J'ai envie de mourir.
Cette pensée me vient comme lorsqu'on ouvre un œil après avoir trop forcé sur la méth. Quand tu te réveilles et que tu sais que c'est fini, la défonce, la nuit, les jours ou les semaines à consommer sans t'arrêter, parce que tu n'as plus un rond, plus aucun moyen de gagner de l'argent, mais que tu n'as pas payé ton loyer, t'as vendu ta télé, le téléphone a été coupé – tu ouvres les yeux, et tu as aussitôt envie de les refermer, de te rendormir, de retomber dans ton coma.
J'ai envie de mourir.
La porte s'ouvre avant que je frappe et elle est là, Kay, ma Jane, Kay, la femme la plus parfaitement imparfaite que j'ai jamais vue.
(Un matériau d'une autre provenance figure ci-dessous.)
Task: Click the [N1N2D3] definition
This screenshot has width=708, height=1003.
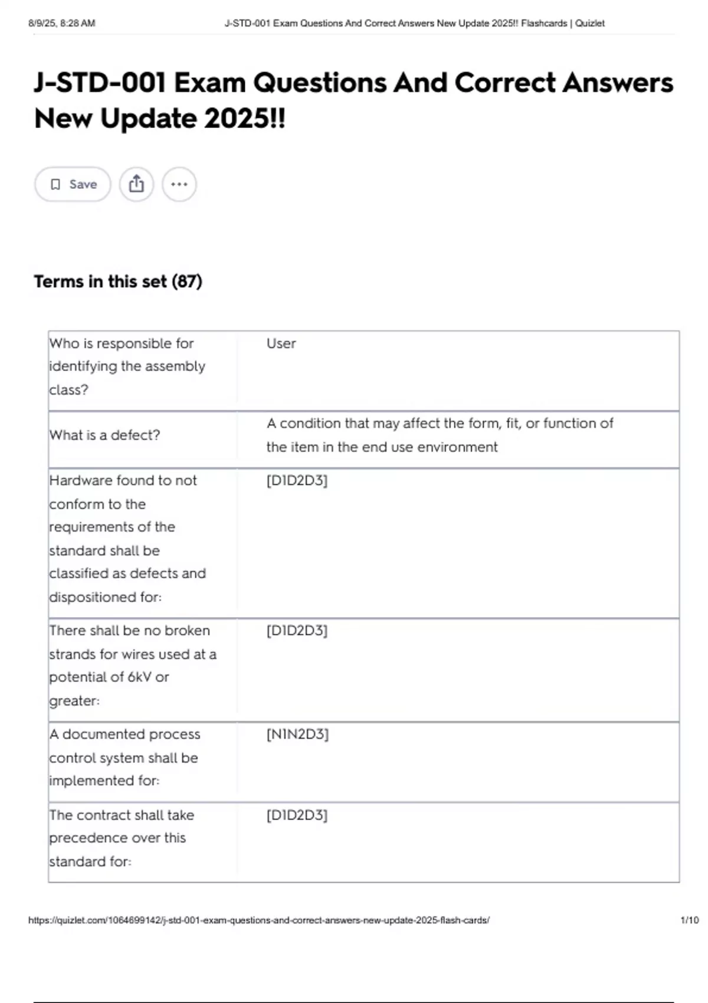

Elle est debout dans l'encadrement de la porte, un couteau de boucher à la main. Elle porte un débardeur blanc ultramoulant, et ses seins forment deux minuscules bosses. Elle court vers moi. À moins que ce ne soit moi qui me précipite vers elle. On se prend dans les bras, on pleure, on se dit, Dieu merci tu es en vie. Son parfum a changé, mais, quand j'enfouis ma tête dans son cou, je retrouve ma Kay – son haleine, sa peau, sa sueur, le tout enveloppé d'une odeur de terre – et je me demande si je me suis déjà senti aussi heureux.
...si ce n’est plus qu’une pensée, mais tout est calme à présent, mon esprit se détend, la méthamphétamine tient sa promesse et tout va mieux.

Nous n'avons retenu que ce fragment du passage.